‘Parquet’ is a columnar storage file format. This function enables you to read Parquet files into R.
read_parquet( file, col_select = NULL, as_data_frame = TRUE, props = ParquetArrowReaderProperties$create(), mmap = TRUE, ... )
file:
A character file name or URI, connection, raw vector, an Arrow input stream, or a FileSystem with path (SubTreeFileSystem). If a file name or URI, an Arrow InputStream will be opened and closed when finished.
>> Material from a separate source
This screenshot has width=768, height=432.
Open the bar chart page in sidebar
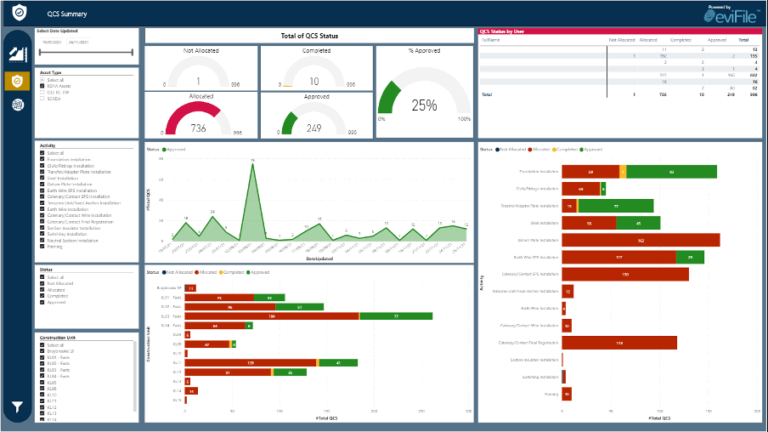tap(16, 54)
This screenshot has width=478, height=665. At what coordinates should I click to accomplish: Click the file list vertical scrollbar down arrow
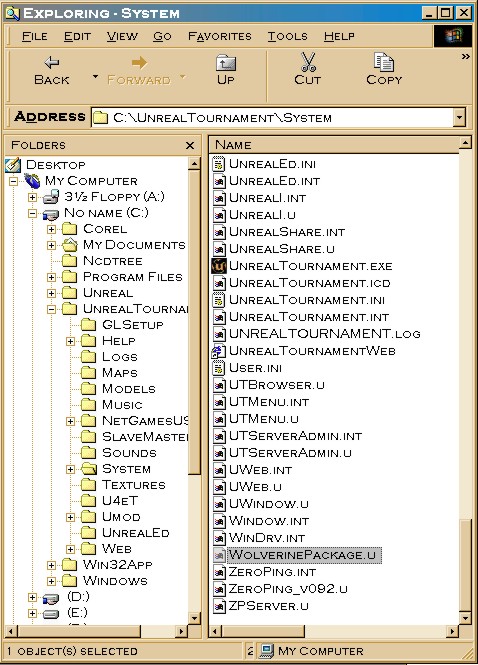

If an input stream is provided, it will be left open.
col_select:
A character vector of column names to keep, as in the “select” argument to data.table::fread(), or a tidy selection specification of columns, as used in dplyr::select().
as_data_frame:
Should the function return a tibble (default) or an Arrow Table?
props:
mmap:
Use TRUE to use memory mapping where possible
...:
Additional arguments passed to ParquetFileReader$create()
A tibble if as_data_frame is TRUE (the default), or an Arrow Table otherwise.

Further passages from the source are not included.